**Extracted text:**

'''

Without the spatial sound field generated by the speaker and room
together we have no illusion of a three-dimensional soundstage
since the stereo recoding lacks this information. The sound stage
generated by the speaker and the room has nothing to do with what's
recorded, it is just an illusion generated in a particular room by
a particular speaker and it will change completely if the speaker
is moved to another room.
[0038] The second problem with stereo has its roots in the same
lack of spatial information within the recoding and reproduction
chain. A recording engineer would not place a recoding microphone
at a typical listening position in a concert hall. He would
invariably move the microphone much closer to the performers. If
the microphone was located out in the hall where the audience
usually sits the recording would sound excessively reverberant an
unnatural. This happens because the stereo recording fails to
capture the spatial information properties from the sound field in
the hall. It only captures the sound pressure level. A human
listener in the hall would capture all of the information, both
sound pressure and spatial, and would automatically use the spatial
information to focus his/her attention to the performers on stage.
The ambient sound field is reaching the listener from other
directions and is both perceptibly attenuated and observed
differently by the brain compared to the sound from the stage.
Since spatial information is missing from stereo recordings the
listener can't use any spatial information to decode it and
therefore if the recording was made at the listening position in
the hall it would be perceived as having copious amounts of
reverberant energy. The human brain uses both the spatial domain as
well as the sound pressure domain to understand and process the
sound environment.
[0039] Barron investigated the ratio between reflected energy and
direct energy and created a diagram that ranges from -25 dB to +5
dB (D/R) to cover any normal circumstances [1]. In a typical
shoebox concert hall at least half the seats have a D/R of -8 dB or
less [4]. In nearly all stereophonic recordings the D/R ratio is
never less than +4 dB, i.e. there is at least a 12 dB difference
between the recoding and the sound in the concert hall. This is
necessary since the recoding lacks spatial information and
listeners can't distinguish the reverberant field in the recording
from the direct sound. If the recoding contained as much
reverberant energy as present in the hall it would sound
disproportionately reverberant.

'''

**Dataset excerpt:**
'''

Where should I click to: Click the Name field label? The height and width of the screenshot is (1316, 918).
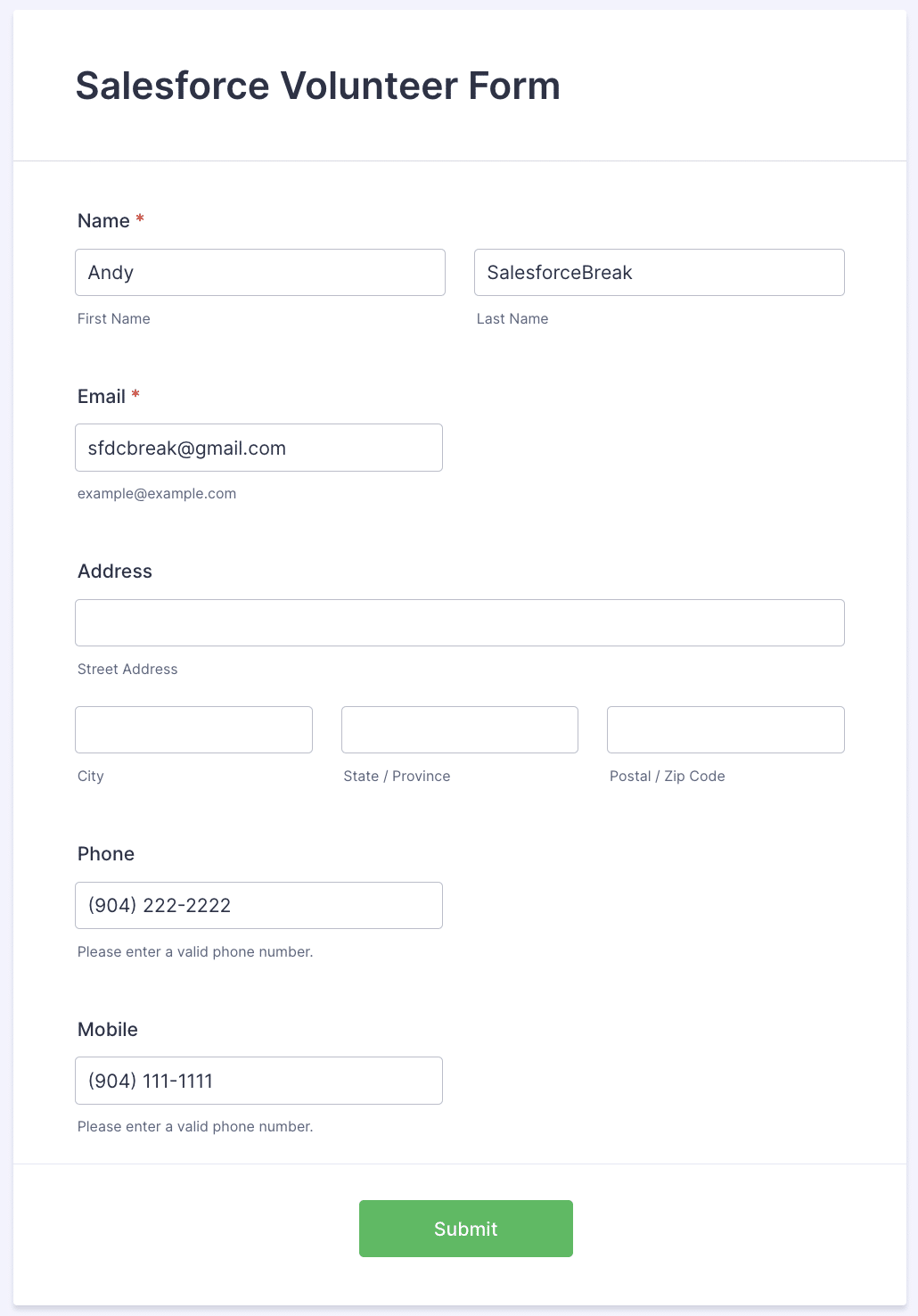point(103,221)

'''

**Your tasks:**
A. Answer these questions about the stereo recording excerpt, one answer per line, marked like the questions:
(i) Where would a recording engineer invariably move the microphone?
(ii) What range of D/R values does Barron's diagram span?
(iii) What is the lowest D/R ratio found in nearly all stereophonic recordings?
B. Can you print everything in the stereo recording excerpt from "[0038] The second" down to "performers on stage.", with no changes?

**Per-task answers:**
A.
(i) Much closer to the performers.
(ii) From -25 dB to +5 dB.
(iii) +4 dB.

B.
[0038] The second problem with stereo has its roots in the same
lack of spatial information within the recoding and reproduction
chain. A recording engineer would not place a recoding microphone
at a typical listening position in a concert hall. He would
invariably move the microphone much closer to the performers. If
the microphone was located out in the hall where the audience
usually sits the recording would sound excessively reverberant an
unnatural. This happens because the stereo recording fails to
capture the spatial information properties from the sound field in
the hall. It only captures the sound pressure level. A human
listener in the hall would capture all of the information, both
sound pressure and spatial, and would automatically use the spatial
information to focus his/her attention to the performers on stage.